La novedad: no habrá capucha. Él mismo ha pedido mostrar su rostro desde que cruce la puerta del Centro Penitenciario hasta que llegue a la Casa de Hermandad. Quiere que se le vea.
Tras el acto en González Tablas, el traslado continuará hacia la avenida España, aunque este año el camino será distinto. Las obras en Hadú obligan a desviarse por avenida de Lisboa, Bermudo Soriano, Mohamed Ahmed Abderrahman y Romero de Córdoba, para enlazar con la avenida del Ejército Español y, finalmente, llegar a la Casa de Hermandad.

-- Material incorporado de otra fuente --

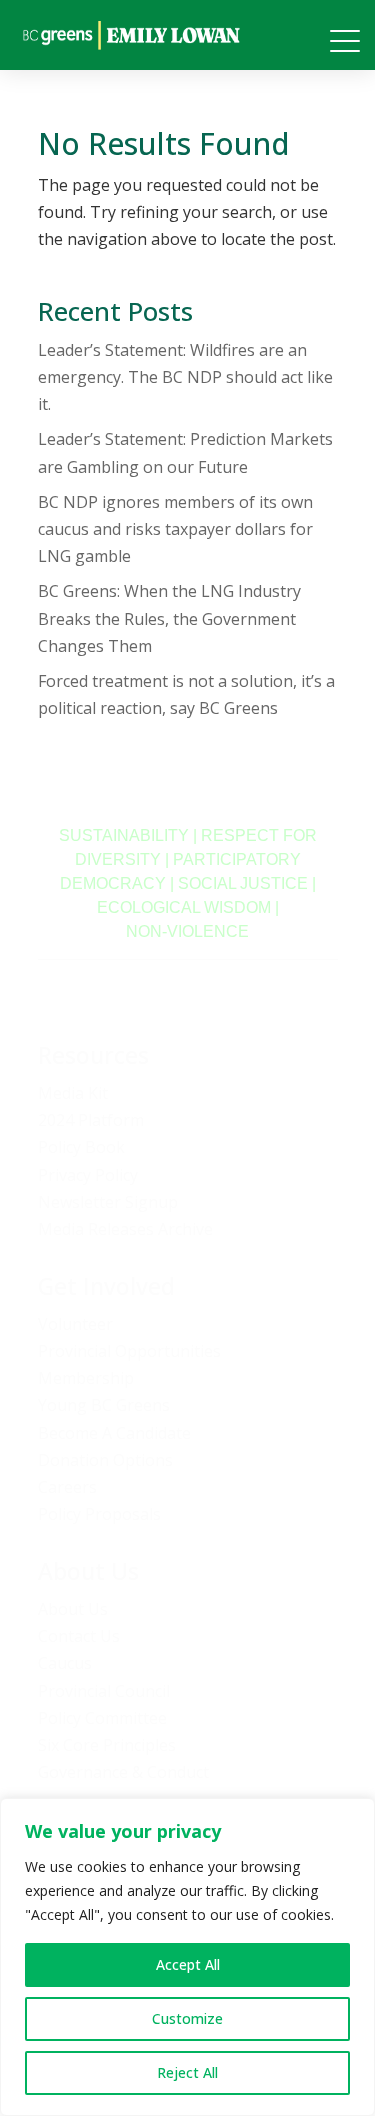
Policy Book (81, 1147)
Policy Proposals (99, 1514)
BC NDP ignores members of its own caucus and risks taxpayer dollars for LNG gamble (175, 529)
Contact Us (79, 1636)
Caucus (65, 1663)
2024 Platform (91, 1120)
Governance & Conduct (123, 1772)
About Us (73, 1609)
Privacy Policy (88, 1175)
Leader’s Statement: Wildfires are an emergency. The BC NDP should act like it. (185, 377)
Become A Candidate (114, 1433)
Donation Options (105, 1460)
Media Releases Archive (125, 1229)
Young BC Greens (104, 1405)
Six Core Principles (107, 1745)
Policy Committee (102, 1718)
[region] (187, 1957)
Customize (187, 2018)
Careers (67, 1487)
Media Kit (73, 1093)
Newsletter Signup (108, 1202)
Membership (86, 1378)
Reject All (187, 2072)
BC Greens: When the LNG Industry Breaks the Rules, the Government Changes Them (169, 618)
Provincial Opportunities (129, 1351)
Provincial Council (104, 1691)
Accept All (188, 1964)
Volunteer (75, 1324)
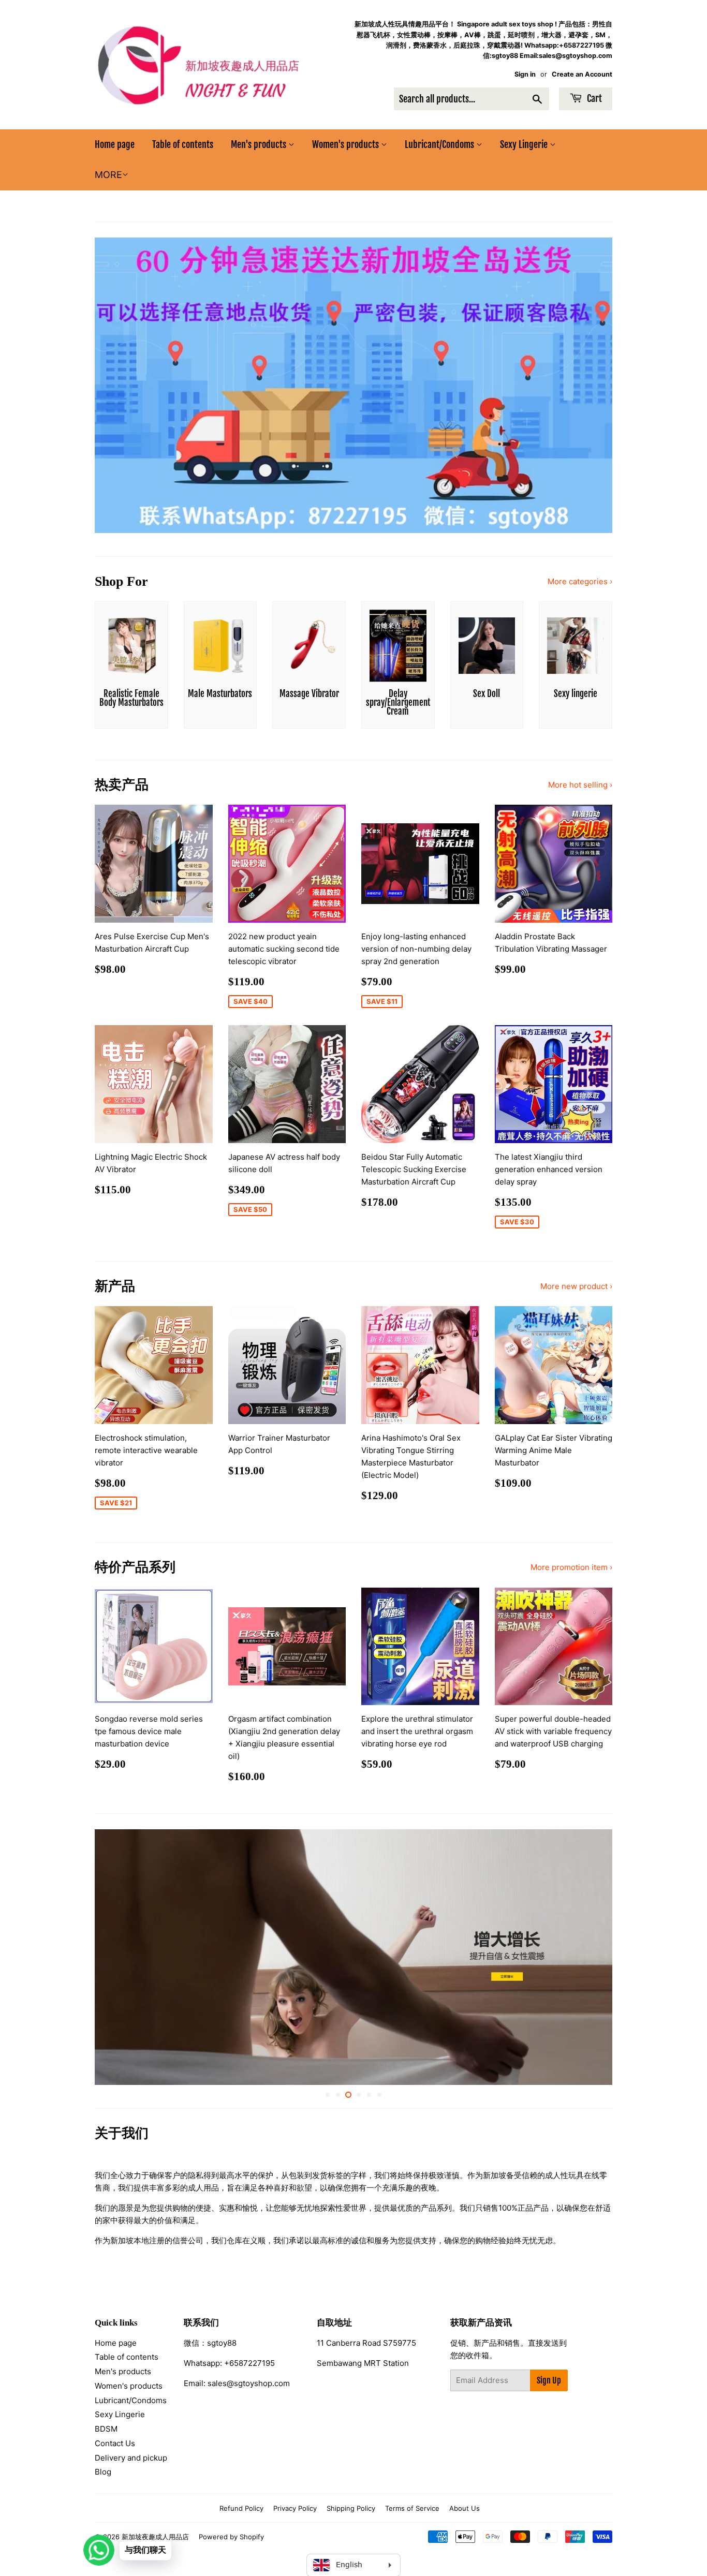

Una devoción que no entiende de obras ni de nubes
La Hermandad del Medinaceli lleva días con un ojo puesto en el cielo. Tras un par de días de lluvia, el sábado parece que dará una tregua. Si cae algo ligero, las imágenes se cubrirán con plásticos; si arrecia, se suspenderá. El traslado en parihuelas facilita reaccionar rápido: menos peso, más maniobra y más opciones de proteger las imágenes.
Aun así, la previsión no frena a nadie. Cada año, el traslado se convierte en un pequeño termómetro de la devoción ceutí. Centenares de ceutíes suben al Príncipe para la salida y a lo largo del recorrido se suman fieles para acompañar al Señor de Ceuta.
No es para menos. El Cristo de Medinaceli llegó a la ciudad en 1728 y procesionó por primera vez en 1929. La talla original de Fray Juan de la Concepción ha cambiado con el tiempo, pero la devoción no ha perdido ni un gramo de fuerza.